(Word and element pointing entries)
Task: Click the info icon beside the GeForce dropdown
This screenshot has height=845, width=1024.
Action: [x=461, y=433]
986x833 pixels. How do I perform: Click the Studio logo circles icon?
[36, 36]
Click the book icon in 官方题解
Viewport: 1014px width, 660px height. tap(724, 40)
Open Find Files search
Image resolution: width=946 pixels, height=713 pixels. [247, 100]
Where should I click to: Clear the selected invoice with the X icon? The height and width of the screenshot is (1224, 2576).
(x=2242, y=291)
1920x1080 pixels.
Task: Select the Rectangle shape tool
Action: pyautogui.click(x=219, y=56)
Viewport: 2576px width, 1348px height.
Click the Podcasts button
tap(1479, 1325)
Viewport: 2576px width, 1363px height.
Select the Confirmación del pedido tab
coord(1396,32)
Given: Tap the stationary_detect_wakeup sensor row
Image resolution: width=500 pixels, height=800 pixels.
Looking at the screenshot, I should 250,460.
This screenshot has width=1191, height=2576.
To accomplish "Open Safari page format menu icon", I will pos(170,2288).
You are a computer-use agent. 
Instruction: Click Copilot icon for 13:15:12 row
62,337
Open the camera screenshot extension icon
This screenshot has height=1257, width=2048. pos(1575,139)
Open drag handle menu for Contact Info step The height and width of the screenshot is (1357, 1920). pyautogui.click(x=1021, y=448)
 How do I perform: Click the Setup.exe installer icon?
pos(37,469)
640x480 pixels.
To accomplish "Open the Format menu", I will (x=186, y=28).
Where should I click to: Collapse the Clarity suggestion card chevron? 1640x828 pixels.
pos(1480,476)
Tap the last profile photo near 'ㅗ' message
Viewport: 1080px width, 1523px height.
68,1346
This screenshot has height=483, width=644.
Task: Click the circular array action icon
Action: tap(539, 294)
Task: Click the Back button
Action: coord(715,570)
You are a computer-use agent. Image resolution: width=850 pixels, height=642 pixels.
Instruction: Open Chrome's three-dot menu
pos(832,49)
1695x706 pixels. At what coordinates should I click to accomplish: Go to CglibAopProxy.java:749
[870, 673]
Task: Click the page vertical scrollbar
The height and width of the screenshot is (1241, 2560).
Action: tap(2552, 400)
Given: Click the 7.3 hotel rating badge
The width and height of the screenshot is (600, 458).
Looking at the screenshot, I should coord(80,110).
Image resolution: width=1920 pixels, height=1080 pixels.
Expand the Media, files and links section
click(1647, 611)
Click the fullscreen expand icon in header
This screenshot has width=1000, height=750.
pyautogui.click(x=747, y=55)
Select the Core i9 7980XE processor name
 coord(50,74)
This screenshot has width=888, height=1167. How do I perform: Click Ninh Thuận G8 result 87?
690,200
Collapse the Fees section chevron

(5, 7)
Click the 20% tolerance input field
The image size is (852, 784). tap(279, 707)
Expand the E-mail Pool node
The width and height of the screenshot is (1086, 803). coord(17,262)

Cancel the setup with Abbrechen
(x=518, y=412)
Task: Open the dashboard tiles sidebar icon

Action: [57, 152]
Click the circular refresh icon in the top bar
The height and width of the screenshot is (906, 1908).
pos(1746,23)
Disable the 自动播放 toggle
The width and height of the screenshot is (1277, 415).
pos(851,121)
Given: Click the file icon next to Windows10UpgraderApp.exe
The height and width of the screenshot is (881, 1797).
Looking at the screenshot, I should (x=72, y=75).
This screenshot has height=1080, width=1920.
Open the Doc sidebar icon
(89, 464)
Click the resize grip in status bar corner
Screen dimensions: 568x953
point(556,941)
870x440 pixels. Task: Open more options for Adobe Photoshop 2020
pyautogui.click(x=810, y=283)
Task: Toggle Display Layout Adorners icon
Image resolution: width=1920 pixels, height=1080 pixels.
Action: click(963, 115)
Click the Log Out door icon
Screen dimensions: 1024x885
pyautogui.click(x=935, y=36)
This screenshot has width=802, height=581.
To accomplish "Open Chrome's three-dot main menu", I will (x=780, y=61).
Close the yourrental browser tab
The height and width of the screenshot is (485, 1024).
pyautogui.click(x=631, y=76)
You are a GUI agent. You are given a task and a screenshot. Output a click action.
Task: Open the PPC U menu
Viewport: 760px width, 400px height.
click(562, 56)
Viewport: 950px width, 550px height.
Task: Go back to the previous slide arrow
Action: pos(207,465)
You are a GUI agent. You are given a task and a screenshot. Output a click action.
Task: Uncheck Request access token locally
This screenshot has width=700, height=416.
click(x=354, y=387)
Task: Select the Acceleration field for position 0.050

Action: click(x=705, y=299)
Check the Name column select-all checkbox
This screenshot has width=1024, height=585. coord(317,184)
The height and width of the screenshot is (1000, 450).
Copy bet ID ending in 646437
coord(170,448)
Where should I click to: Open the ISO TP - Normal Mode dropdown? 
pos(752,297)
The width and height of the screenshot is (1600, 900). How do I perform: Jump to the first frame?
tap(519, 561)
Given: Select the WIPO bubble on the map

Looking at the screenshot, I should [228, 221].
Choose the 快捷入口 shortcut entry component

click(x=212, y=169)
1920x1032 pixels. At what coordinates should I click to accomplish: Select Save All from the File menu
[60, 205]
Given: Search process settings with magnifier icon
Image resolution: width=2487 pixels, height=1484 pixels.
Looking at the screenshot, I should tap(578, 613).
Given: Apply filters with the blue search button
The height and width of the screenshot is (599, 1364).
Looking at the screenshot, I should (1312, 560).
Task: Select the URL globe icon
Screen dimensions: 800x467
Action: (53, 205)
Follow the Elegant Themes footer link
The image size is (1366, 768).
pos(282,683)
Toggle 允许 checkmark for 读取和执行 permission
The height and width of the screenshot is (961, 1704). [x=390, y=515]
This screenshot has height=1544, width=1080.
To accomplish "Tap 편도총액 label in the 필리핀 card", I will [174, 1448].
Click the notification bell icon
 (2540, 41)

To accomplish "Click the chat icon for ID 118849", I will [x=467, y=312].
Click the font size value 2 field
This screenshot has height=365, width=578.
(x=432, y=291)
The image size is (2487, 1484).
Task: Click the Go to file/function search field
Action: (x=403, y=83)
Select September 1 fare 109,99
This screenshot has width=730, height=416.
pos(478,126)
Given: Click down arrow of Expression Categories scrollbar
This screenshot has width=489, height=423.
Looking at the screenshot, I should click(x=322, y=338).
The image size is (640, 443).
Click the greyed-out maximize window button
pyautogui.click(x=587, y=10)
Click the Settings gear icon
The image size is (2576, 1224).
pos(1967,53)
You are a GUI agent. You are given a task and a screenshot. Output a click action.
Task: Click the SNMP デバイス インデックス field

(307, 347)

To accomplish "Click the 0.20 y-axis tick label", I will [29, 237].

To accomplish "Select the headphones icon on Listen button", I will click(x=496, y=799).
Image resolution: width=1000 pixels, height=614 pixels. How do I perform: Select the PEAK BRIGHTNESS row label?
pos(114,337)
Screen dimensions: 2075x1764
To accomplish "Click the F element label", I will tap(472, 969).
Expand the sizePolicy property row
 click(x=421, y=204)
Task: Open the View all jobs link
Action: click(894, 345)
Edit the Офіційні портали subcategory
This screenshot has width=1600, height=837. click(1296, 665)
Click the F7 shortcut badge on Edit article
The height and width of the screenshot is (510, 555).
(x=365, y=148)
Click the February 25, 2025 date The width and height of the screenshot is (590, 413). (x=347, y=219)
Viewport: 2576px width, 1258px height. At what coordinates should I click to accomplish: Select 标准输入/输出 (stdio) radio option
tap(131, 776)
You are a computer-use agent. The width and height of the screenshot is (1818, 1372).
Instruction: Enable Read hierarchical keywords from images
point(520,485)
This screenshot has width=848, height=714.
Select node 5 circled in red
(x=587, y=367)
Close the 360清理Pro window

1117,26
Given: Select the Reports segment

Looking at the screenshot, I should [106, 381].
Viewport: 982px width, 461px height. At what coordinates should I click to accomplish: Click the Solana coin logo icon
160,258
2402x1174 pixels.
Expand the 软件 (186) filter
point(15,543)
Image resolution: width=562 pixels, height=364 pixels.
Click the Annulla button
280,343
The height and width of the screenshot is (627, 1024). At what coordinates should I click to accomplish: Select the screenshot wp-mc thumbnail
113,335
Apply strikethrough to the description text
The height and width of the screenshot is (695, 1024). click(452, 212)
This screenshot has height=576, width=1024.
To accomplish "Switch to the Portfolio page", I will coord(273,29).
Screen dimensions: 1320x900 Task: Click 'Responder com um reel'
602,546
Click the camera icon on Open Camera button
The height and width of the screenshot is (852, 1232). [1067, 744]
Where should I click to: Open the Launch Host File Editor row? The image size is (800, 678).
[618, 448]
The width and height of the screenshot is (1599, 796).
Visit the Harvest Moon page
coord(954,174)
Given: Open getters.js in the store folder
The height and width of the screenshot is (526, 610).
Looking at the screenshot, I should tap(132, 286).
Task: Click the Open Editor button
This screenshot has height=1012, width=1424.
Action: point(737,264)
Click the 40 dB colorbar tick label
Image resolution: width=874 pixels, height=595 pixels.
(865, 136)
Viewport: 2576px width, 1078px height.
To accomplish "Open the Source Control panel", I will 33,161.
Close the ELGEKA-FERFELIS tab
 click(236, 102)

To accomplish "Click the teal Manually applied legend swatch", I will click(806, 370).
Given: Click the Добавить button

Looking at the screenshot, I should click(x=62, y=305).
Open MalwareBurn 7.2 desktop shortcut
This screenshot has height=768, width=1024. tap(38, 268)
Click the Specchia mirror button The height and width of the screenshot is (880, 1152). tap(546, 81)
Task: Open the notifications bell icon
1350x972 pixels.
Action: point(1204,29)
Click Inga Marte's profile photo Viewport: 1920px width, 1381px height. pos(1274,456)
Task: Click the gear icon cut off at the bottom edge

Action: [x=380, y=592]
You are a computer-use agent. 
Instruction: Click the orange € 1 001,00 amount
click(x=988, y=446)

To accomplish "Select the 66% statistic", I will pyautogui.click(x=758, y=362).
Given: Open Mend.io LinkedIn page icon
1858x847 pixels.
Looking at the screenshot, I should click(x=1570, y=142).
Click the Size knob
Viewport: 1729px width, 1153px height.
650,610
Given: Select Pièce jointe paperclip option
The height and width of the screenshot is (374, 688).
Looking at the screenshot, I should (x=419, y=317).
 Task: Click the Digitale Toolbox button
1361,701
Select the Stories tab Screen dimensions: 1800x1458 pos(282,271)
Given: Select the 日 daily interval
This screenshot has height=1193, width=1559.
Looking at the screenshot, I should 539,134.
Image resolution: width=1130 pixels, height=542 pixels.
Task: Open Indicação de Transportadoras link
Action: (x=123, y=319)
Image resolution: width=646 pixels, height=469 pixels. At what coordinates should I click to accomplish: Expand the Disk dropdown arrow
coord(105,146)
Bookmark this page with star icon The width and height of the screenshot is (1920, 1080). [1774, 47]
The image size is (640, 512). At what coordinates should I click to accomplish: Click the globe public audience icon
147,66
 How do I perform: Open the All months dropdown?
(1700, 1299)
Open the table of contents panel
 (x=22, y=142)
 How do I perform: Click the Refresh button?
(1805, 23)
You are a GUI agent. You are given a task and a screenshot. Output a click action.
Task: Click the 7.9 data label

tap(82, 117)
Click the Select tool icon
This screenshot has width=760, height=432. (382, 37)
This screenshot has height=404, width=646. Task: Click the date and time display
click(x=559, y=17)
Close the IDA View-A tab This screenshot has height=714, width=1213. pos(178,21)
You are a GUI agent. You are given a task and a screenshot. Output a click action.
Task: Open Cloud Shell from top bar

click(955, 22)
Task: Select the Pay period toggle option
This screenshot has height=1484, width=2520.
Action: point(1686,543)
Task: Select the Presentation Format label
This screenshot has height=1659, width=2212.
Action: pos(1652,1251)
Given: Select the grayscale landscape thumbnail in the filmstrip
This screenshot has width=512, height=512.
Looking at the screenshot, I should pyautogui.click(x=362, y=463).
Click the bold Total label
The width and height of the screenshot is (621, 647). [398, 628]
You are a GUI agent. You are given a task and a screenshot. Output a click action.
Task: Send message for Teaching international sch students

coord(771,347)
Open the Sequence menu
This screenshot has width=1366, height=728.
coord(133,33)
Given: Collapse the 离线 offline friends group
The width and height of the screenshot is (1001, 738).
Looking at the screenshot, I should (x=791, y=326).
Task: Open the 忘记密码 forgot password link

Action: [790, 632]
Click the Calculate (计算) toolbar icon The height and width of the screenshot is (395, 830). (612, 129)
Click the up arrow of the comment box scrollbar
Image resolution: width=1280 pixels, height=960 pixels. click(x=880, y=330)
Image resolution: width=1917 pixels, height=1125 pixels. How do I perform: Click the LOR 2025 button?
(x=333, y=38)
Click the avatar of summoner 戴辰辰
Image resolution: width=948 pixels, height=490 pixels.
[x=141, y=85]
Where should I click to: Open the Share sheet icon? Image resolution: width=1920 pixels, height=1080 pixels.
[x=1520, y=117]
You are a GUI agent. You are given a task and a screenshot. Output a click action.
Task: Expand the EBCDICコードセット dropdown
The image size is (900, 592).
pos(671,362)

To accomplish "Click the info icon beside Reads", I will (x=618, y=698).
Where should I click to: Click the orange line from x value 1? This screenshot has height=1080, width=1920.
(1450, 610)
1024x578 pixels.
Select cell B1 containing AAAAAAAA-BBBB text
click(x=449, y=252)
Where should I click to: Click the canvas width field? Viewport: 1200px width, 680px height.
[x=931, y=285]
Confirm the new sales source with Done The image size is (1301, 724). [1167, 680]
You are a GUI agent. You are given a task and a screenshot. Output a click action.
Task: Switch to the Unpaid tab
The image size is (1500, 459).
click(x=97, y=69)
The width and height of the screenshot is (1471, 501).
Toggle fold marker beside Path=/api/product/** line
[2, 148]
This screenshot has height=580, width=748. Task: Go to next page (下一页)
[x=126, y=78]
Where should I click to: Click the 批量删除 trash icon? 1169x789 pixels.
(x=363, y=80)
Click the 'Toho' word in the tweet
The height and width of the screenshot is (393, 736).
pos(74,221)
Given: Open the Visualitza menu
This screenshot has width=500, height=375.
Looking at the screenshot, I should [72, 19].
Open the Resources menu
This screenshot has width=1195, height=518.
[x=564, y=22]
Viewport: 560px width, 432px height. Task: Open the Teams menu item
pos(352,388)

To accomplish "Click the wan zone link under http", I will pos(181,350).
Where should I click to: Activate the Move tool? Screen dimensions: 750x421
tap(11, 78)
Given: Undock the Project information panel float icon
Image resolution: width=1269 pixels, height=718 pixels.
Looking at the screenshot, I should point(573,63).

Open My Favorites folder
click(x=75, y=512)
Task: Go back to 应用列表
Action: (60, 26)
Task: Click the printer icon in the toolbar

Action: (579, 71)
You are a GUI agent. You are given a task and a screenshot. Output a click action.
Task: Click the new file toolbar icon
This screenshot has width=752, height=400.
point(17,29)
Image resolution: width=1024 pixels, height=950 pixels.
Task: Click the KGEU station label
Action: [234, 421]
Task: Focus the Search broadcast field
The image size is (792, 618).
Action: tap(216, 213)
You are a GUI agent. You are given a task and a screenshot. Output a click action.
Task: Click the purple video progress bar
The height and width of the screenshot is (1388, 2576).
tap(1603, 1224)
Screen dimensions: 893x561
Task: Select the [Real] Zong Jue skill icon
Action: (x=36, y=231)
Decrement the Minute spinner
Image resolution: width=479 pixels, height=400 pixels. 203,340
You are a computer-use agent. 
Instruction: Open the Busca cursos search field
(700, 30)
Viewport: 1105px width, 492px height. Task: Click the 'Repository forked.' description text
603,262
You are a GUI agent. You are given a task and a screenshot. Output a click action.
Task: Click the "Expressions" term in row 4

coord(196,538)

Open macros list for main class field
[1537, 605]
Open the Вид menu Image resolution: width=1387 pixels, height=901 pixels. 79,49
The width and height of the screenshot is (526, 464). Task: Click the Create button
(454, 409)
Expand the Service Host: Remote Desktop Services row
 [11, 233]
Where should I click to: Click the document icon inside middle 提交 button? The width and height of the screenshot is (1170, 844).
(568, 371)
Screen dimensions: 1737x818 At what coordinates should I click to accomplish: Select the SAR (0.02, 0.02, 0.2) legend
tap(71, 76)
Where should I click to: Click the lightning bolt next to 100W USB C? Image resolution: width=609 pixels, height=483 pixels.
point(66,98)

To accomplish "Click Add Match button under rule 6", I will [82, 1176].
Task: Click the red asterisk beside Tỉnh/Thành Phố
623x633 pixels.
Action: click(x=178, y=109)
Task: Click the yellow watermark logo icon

_WHAT YOU HAVE TO DO_
Which lines of the items above contain the string "gear"? Pull out each one.

_EXERCISE RESULT_
Click the Settings gear icon
Task: Click the gear icon cut off at the bottom edge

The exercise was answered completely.